→ Problem statement
Rewrite the records below as a numbered list, one line per item, leaving out blank lines.

____

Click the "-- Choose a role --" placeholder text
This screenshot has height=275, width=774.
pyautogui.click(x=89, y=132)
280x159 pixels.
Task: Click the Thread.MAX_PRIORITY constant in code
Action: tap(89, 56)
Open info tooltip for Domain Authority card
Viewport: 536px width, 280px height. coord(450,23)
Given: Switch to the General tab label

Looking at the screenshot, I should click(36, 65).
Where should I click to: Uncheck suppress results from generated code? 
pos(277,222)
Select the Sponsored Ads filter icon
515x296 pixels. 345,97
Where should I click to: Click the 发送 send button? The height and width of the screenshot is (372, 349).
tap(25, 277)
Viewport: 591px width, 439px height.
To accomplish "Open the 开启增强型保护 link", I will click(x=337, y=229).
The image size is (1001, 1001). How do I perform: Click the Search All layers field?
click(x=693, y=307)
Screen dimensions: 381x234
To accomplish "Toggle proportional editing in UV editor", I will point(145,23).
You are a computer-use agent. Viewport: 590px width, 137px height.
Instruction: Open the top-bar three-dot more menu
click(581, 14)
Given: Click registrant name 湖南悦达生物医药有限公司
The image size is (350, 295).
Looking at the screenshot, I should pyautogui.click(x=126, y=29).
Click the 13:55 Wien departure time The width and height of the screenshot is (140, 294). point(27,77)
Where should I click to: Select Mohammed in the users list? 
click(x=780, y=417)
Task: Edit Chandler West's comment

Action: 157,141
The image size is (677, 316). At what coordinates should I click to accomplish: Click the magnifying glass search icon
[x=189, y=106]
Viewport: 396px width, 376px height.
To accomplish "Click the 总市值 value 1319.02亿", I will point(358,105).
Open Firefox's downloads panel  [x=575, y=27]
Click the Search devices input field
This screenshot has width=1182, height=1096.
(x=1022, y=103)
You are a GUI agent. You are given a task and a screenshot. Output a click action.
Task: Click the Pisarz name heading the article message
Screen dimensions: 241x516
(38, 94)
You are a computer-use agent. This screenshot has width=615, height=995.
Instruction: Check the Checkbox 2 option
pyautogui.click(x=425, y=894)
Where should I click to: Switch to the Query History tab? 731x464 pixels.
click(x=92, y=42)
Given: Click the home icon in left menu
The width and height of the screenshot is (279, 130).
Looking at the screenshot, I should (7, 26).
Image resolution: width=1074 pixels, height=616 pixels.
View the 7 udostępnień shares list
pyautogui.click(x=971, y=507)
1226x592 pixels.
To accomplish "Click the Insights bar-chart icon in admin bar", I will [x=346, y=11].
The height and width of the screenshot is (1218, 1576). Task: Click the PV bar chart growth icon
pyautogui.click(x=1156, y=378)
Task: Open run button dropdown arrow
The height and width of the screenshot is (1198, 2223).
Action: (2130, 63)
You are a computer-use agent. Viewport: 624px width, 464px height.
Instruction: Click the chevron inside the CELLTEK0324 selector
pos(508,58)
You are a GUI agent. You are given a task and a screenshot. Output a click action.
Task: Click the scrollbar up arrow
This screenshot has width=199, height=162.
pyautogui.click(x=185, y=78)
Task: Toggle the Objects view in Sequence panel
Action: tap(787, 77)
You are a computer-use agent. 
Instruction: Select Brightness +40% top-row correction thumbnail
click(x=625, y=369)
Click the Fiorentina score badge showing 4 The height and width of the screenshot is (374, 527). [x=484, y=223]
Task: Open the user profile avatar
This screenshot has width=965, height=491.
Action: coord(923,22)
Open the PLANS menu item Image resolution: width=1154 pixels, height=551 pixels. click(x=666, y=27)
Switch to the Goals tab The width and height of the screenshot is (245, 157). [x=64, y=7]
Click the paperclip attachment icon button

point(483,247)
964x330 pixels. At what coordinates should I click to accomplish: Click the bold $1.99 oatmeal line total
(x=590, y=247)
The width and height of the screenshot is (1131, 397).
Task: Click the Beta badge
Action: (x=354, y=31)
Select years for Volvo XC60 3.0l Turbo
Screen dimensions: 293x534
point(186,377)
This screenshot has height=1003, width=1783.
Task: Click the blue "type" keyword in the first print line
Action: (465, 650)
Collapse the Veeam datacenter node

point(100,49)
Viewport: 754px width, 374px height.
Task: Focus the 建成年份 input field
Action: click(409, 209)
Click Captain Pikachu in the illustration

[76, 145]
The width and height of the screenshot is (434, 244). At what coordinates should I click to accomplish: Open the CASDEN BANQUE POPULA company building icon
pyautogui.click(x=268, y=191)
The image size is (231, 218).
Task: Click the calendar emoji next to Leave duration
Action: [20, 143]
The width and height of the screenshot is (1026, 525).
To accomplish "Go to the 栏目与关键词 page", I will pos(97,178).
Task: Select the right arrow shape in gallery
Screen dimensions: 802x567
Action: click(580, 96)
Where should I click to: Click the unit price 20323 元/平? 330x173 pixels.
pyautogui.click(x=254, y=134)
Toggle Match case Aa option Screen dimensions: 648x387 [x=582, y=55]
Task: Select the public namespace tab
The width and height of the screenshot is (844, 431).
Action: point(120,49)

____

→ Result of the task
1. Click the "-- Choose a role --" placeholder text
2. This screenshot has height=275, width=774.
3. pyautogui.click(x=89, y=132)
4. 280x159 pixels.
5. Task: Click the Thread.MAX_PRIORITY constant in code
6. Action: tap(89, 56)
7. Open info tooltip for Domain Authority card
8. Viewport: 536px width, 280px height. coord(450,23)
9. Given: Switch to the General tab label
10. Looking at the screenshot, I should click(36, 65).
11. Where should I click to: Uncheck suppress results from generated code? 
12. pos(277,222)
13. Select the Sponsored Ads filter icon
14. 515x296 pixels. 345,97
15. Where should I click to: Click the 发送 send button? The height and width of the screenshot is (372, 349).
16. tap(25, 277)
17. Viewport: 591px width, 439px height.
18. To accomplish "Open the 开启增强型保护 link", I will click(x=337, y=229).
19. The image size is (1001, 1001). How do I perform: Click the Search All layers field?
20. click(x=693, y=307)
21. Screen dimensions: 381x234
22. To accomplish "Toggle proportional editing in UV editor", I will point(145,23).
23. You are a computer-use agent. Viewport: 590px width, 137px height.
24. Instruction: Open the top-bar three-dot more menu
25. click(581, 14)
26. Given: Click registrant name 湖南悦达生物医药有限公司
27. The image size is (350, 295).
28. Looking at the screenshot, I should pyautogui.click(x=126, y=29).
29. Click the 13:55 Wien departure time The width and height of the screenshot is (140, 294). point(27,77)
30. Where should I click to: Select Mohammed in the users list? 
31. click(x=780, y=417)
32. Task: Edit Chandler West's comment
33. Action: 157,141
34. The image size is (677, 316). At what coordinates should I click to accomplish: Click the magnifying glass search icon
35. [x=189, y=106]
36. Viewport: 396px width, 376px height.
37. To accomplish "Click the 总市值 value 1319.02亿", I will point(358,105).
38. Open Firefox's downloads panel  [x=575, y=27]
39. Click the Search devices input field
40. This screenshot has width=1182, height=1096.
41. (x=1022, y=103)
42. You are a GUI agent. You are given a task and a screenshot. Output a click action.
43. Task: Click the Pisarz name heading the article message
44. Screen dimensions: 241x516
45. (38, 94)
46. You are a computer-use agent. This screenshot has width=615, height=995.
47. Instruction: Check the Checkbox 2 option
48. pyautogui.click(x=425, y=894)
49. Where should I click to: Switch to the Query History tab? 731x464 pixels.
50. click(x=92, y=42)
51. Given: Click the home icon in left menu
52. The width and height of the screenshot is (279, 130).
53. Looking at the screenshot, I should (7, 26).
54. Image resolution: width=1074 pixels, height=616 pixels.
55. View the 7 udostępnień shares list
56. pyautogui.click(x=971, y=507)
57. 1226x592 pixels.
58. To accomplish "Click the Insights bar-chart icon in admin bar", I will [x=346, y=11].
59. The height and width of the screenshot is (1218, 1576). Task: Click the PV bar chart growth icon
60. pyautogui.click(x=1156, y=378)
61. Task: Open run button dropdown arrow
62. The height and width of the screenshot is (1198, 2223).
63. Action: (2130, 63)
64. You are a computer-use agent. Viewport: 624px width, 464px height.
65. Instruction: Click the chevron inside the CELLTEK0324 selector
66. pos(508,58)
67. You are a GUI agent. You are given a task and a screenshot. Output a click action.
68. Task: Click the scrollbar up arrow
69. This screenshot has width=199, height=162.
70. pyautogui.click(x=185, y=78)
71. Task: Toggle the Objects view in Sequence panel
72. Action: tap(787, 77)
73. You are a computer-use agent. 
74. Instruction: Select Brightness +40% top-row correction thumbnail
75. click(x=625, y=369)
76. Click the Fiorentina score badge showing 4 The height and width of the screenshot is (374, 527). [x=484, y=223]
77. Task: Open the user profile avatar
78. This screenshot has width=965, height=491.
79. Action: coord(923,22)
80. Open the PLANS menu item Image resolution: width=1154 pixels, height=551 pixels. click(x=666, y=27)
81. Switch to the Goals tab The width and height of the screenshot is (245, 157). [x=64, y=7]
82. Click the paperclip attachment icon button
83. point(483,247)
84. 964x330 pixels. At what coordinates should I click to accomplish: Click the bold $1.99 oatmeal line total
85. (x=590, y=247)
86. The width and height of the screenshot is (1131, 397).
87. Task: Click the Beta badge
88. Action: (x=354, y=31)
89. Select years for Volvo XC60 3.0l Turbo
90. Screen dimensions: 293x534
91. point(186,377)
92. This screenshot has height=1003, width=1783.
93. Task: Click the blue "type" keyword in the first print line
94. Action: (465, 650)
95. Collapse the Veeam datacenter node
96. point(100,49)
97. Viewport: 754px width, 374px height.
98. Task: Focus the 建成年份 input field
99. Action: click(409, 209)
100. Click Captain Pikachu in the illustration
101. [76, 145]
102. The width and height of the screenshot is (434, 244). At what coordinates should I click to accomplish: Open the CASDEN BANQUE POPULA company building icon
103. pyautogui.click(x=268, y=191)
104. The image size is (231, 218).
105. Task: Click the calendar emoji next to Leave duration
106. Action: [20, 143]
107. The width and height of the screenshot is (1026, 525).
108. To accomplish "Go to the 栏目与关键词 page", I will pos(97,178).
109. Task: Select the right arrow shape in gallery
110. Screen dimensions: 802x567
111. Action: click(580, 96)
112. Where should I click to: Click the unit price 20323 元/平? 330x173 pixels.
113. pyautogui.click(x=254, y=134)
114. Toggle Match case Aa option Screen dimensions: 648x387 [x=582, y=55]
115. Task: Select the public namespace tab
116. The width and height of the screenshot is (844, 431).
117. Action: point(120,49)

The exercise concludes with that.